In [7]:
# Home_Credit_Production_Notebook.ipynb - COMPLETE PRODUCTION SCORING PIPELINE

import pandas as pd
import numpy as np
import joblib                         
import gc
import os # <--- NEW: Import os module for file system operations
from sklearn.impute import SimpleImputer
from sklearn.preprocessing import StandardScaler
from sklearn.pipeline import Pipeline
# Removed unused imports: SGDClassifier, LogisticRegression, roc_auc_score, train_test_split

# --- 1. CONFIGURATION ---
DATA_ROOT = './data/'
MAIN_FILE = DATA_ROOT + 'application_test.csv'  # CRITICAL: Using test data for scoring
MODEL_SAVE_PATH = './models/full_pipeline.joblib'
TARGET_COLUMN = 'TARGET' 
RANDOM_SEED = 42
OUTPUT_PATH = './submission/credit_risk_scores.csv' # Output file for final scores

print("--- Starting Production Scoring Pipeline ---")

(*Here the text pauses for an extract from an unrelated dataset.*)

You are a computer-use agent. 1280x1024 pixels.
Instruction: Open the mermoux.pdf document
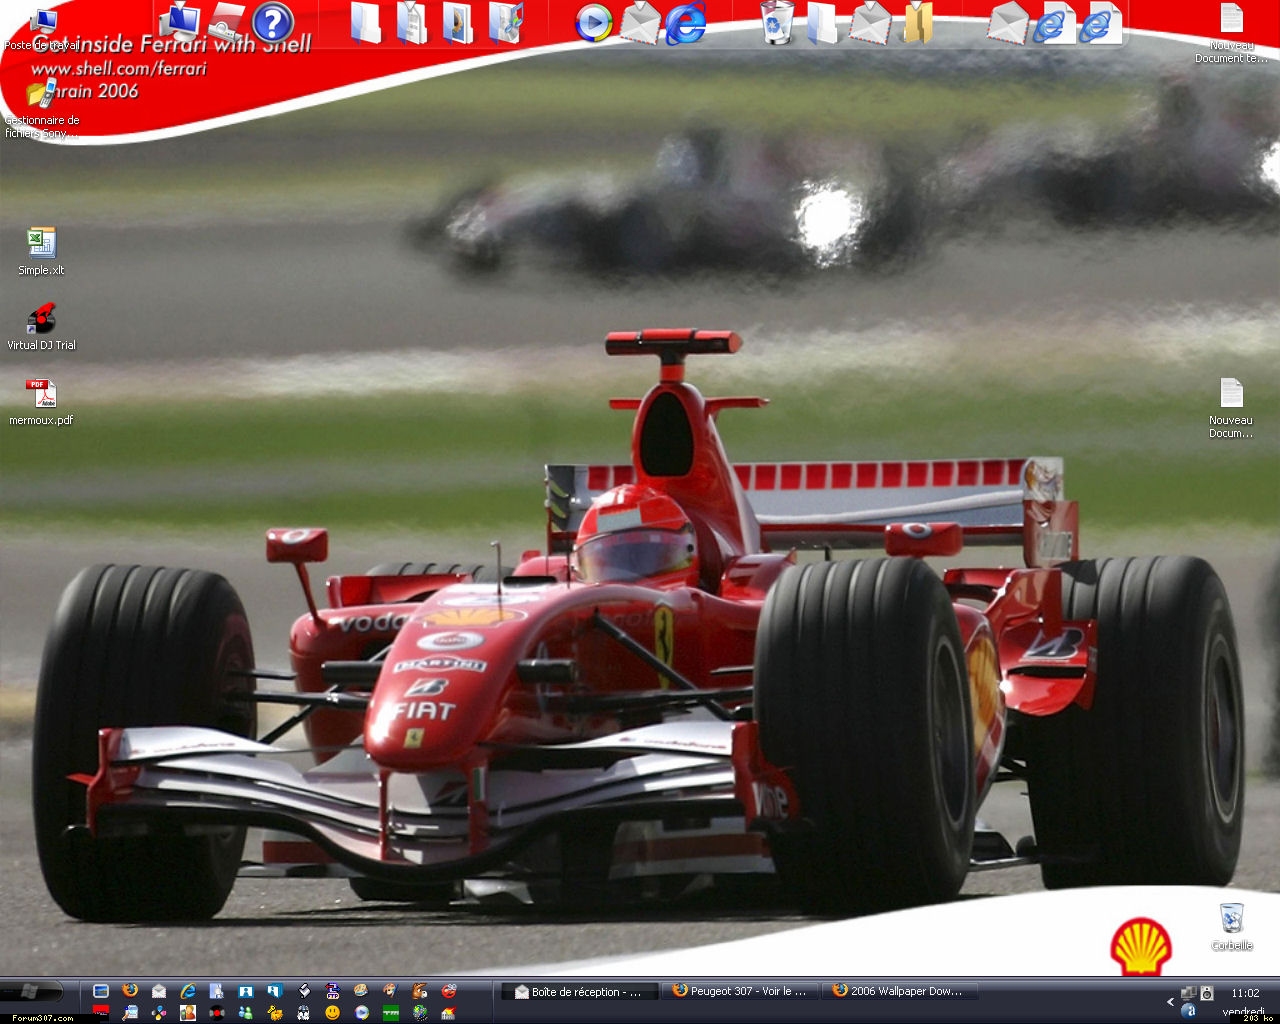pyautogui.click(x=41, y=395)
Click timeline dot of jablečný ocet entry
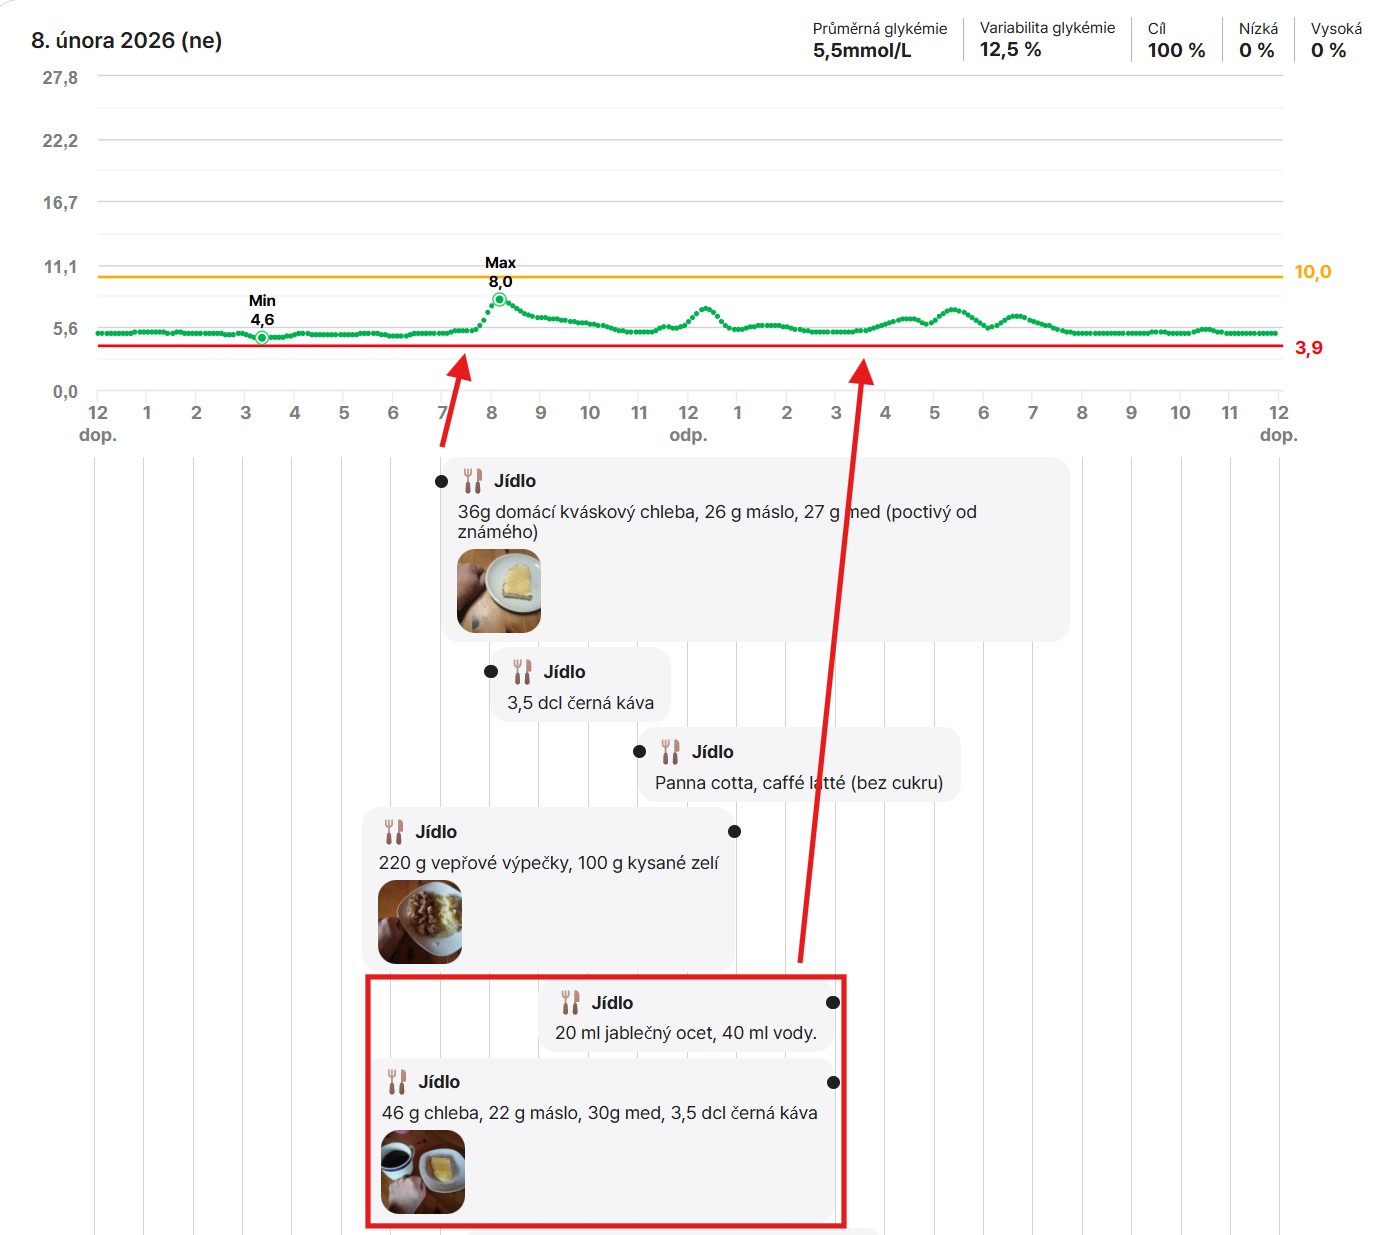The width and height of the screenshot is (1375, 1235). [833, 1002]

# ====================================================================
# 2. UTILITY AND FEATURE ENGINEERING FUNCTIONS (REMAIN UNCHANGED)
# ====================================================================

def downcast_dtypes(df):
    """Memory optimization: downcast numerical columns to smaller types."""
    start_mem = df.memory_usage().sum() / 1024**2
    for col in df.columns:
        col_type = df[col].dtype
        if col_type != object:
            c_min = df[col].min()
            c_max = df[col].max()
            if str(col_type)[:3] == 'int':
                if c_min > -128 and c_max < 127:
                    df[col] = df[col].astype(np.int8)
                elif c_min > -32768 and c_max < 32767:
                    df[col] = df[col].astype(np.int16)
                elif c_min > -2147483648 and c_max < 2147483647:
                    df[col] = df[col].astype(np.int32)
                else:
                    df[col] = df[col].astype(np.int64)
            else:
                if c_min > np.finfo(np.float16).min and c_max < np.finfo(np.float16).max:
                    df[col] = df[col].astype(np.float16)
                elif c_min > np.finfo(np.float32).min and c_max < np.finfo(np.float32).max:
                    df[col] = df[col].astype(np.float32)
                else:
                    df[col] = df[col].astype(np.float64)
    end_mem = df.memory_usage().sum() / 1024**2
    print(f'Memory reduced from {start_mem:.2f} MB to {end_mem:.2f} MB')
    return df

def feature_engineer_application_data(df):
    """Applies cleaning and feature engineering to the main application data."""
    
    cols_to_drop = ['FLAG_MOBIL', 'FLAG_DOCUMENT_2']
    df = df.drop(columns=cols_to_drop, errors='ignore')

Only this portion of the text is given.